PETUNJUK >>
Tuliskan kembali seluruh teks tentang lemahnya penegakan hukum di Bali di bawah ini, kata demi kata tanpa perubahan sedikit pun.

KUTIPAN DOKUMEN >>

□ □ □ □ □

Denpasar (Antara Bali) - Pengamat masalah hukum, Dr Ida Bagus Radendra Suastama, SH., M. Hum menilai, aparat penegak hukum di Bali masih lemah, sehingga perlu melakukan revolusi mental dalam menegakkan hukum secara adil.

"Hal itu didasarkan atas kenyataan selama ini masih banyak kasus hukum ketika bersentuhan dengan kekuasaan maupun politik, penegakan hukum akan macet, bahkan berhenti," kata Ida Bagus Radendra Suastama yang juga dosen Universitas Hindu Indonesia (Unhi) di Denpasar, Selasa.

Ia mengataka, penegakan hukum dan penuntasan kasus korupsi sejumlah pejabat kini dirasakan masih tebang pilih.

Salah satunya dugaan kasus penipuan yang melibatkan mantan Bupati Tabanan, Adi Wiryatama yang kini menjabat ketua DPRD Bali beserta rekannya yang dinyatakan tersangka, namun secara tiba-tiba mendapat surat perintah penghentian penyidikan (SP3) dari pihak kepolisian.

Menurut pengamat hukum sekaligus akademisi, Ida Bagus Radendra Suastama, pada dasarnya bersipat "eguality before the low" artinya perlakuan hukum itu sama atau tidak tebang pilih.

Namun ketika masyarakat melihat proses hukum "dijual belikan" maka saat itulah hukum tidak lagi dipercaya.

□ □ □ □ □

DATA YANG DIBERIKAN >>
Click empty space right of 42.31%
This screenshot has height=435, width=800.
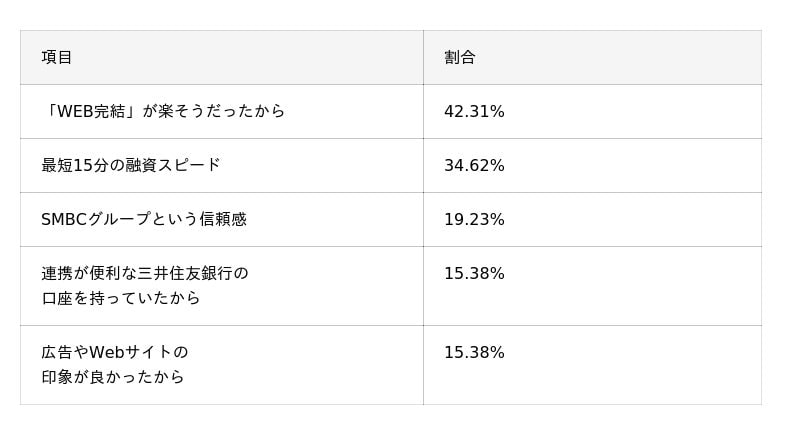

□ □ □ □ □

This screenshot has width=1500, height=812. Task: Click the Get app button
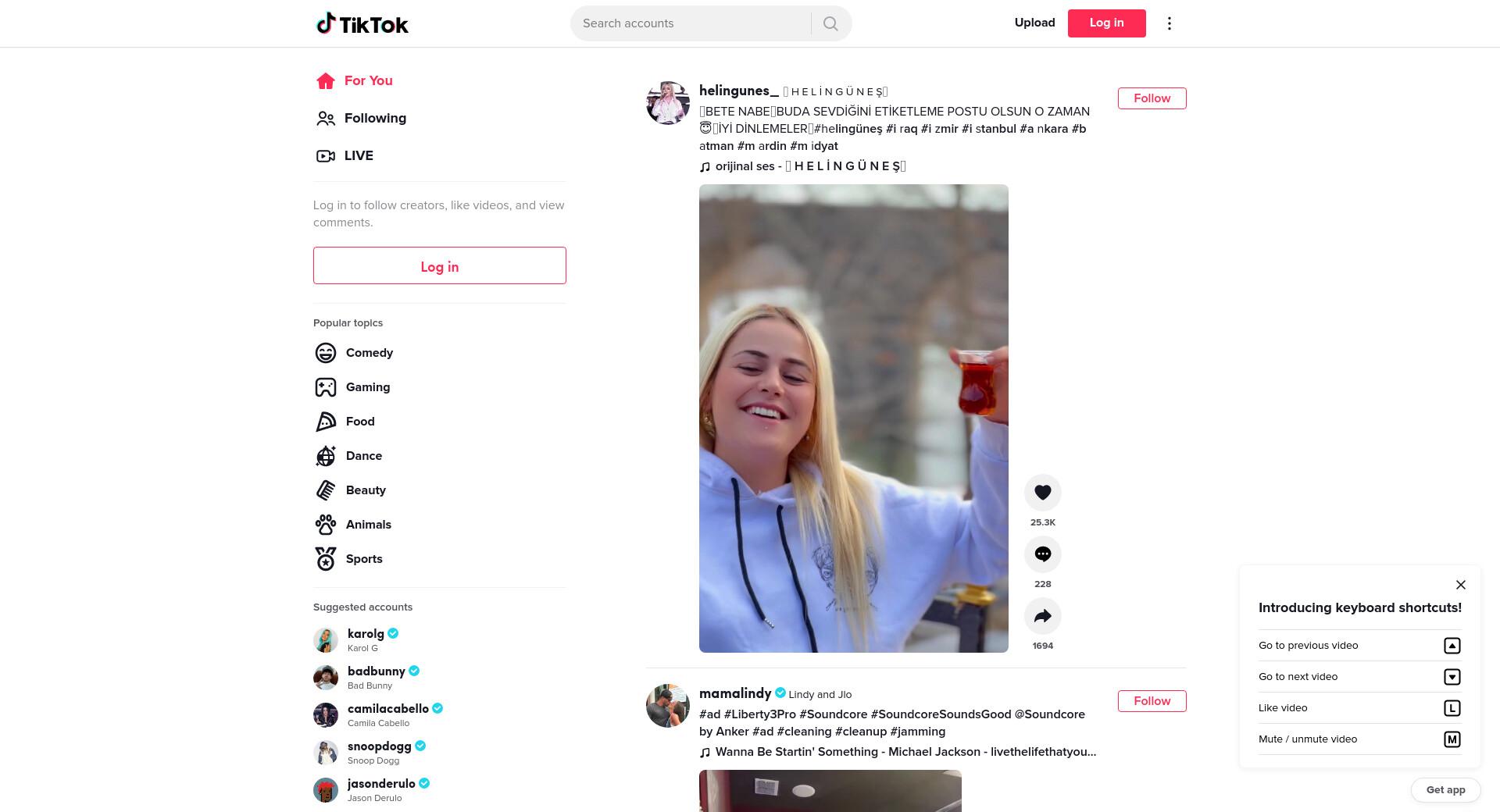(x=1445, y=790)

□ □ □ □ □

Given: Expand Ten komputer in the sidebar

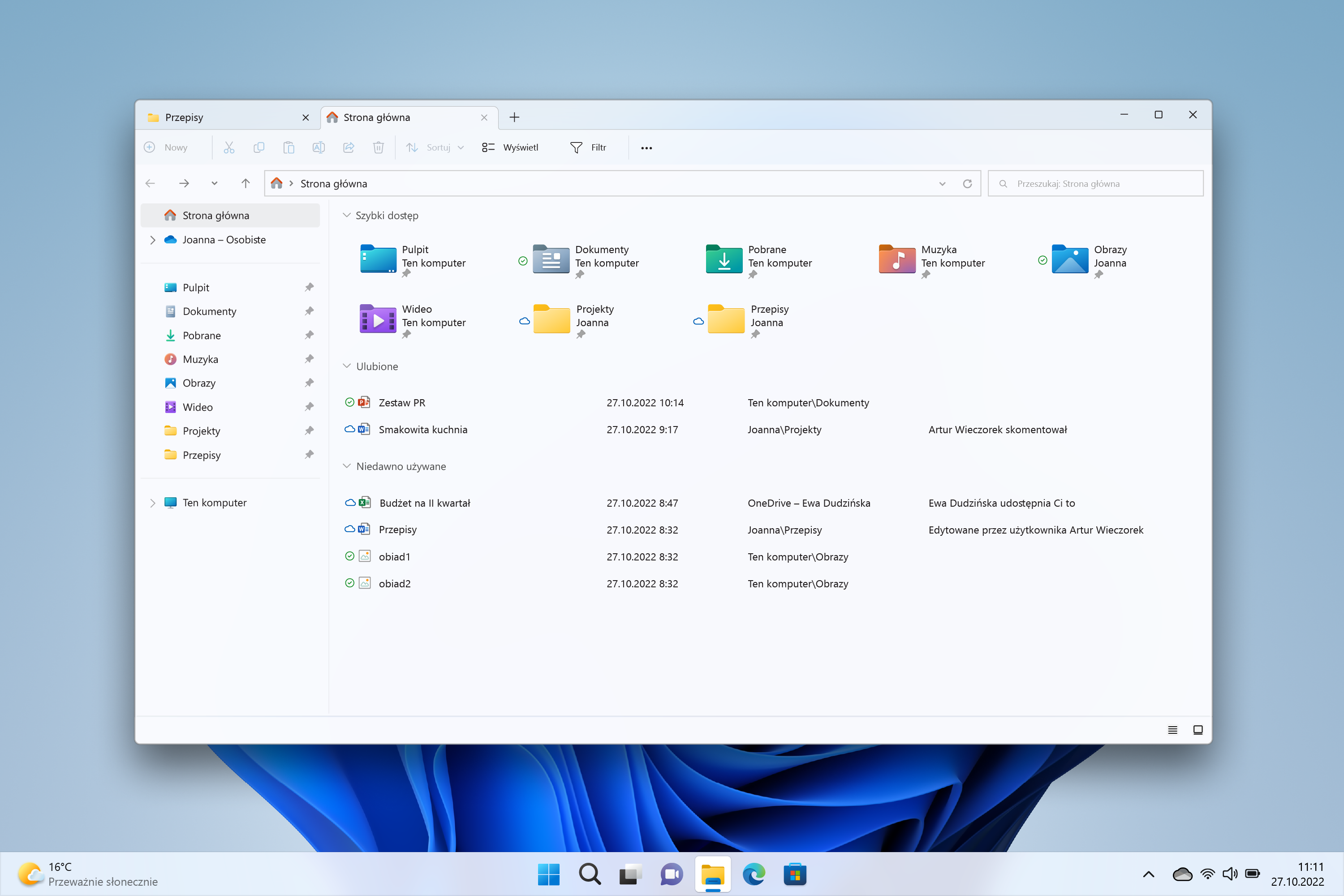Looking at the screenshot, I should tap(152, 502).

□ □ □ □ □

HASIL PENGERJAAN >>
Denpasar (Antara Bali) - Pengamat masalah hukum, Dr Ida Bagus Radendra Suastama, SH., M. Hum menilai, aparat penegak hukum di Bali masih lemah, sehingga perlu melakukan revolusi mental dalam menegakkan hukum secara adil.

"Hal itu didasarkan atas kenyataan selama ini masih banyak kasus hukum ketika bersentuhan dengan kekuasaan maupun politik, penegakan hukum akan macet, bahkan berhenti," kata Ida Bagus Radendra Suastama yang juga dosen Universitas Hindu Indonesia (Unhi) di Denpasar, Selasa.

Ia mengataka, penegakan hukum dan penuntasan kasus korupsi sejumlah pejabat kini dirasakan masih tebang pilih.

Salah satunya dugaan kasus penipuan yang melibatkan mantan Bupati Tabanan, Adi Wiryatama yang kini menjabat ketua DPRD Bali beserta rekannya yang dinyatakan tersangka, namun secara tiba-tiba mendapat surat perintah penghentian penyidikan (SP3) dari pihak kepolisian.

Menurut pengamat hukum sekaligus akademisi, Ida Bagus Radendra Suastama, pada dasarnya bersipat "eguality before the low" artinya perlakuan hukum itu sama atau tidak tebang pilih.

Namun ketika masyarakat melihat proses hukum "dijual belikan" maka saat itulah hukum tidak lagi dipercaya.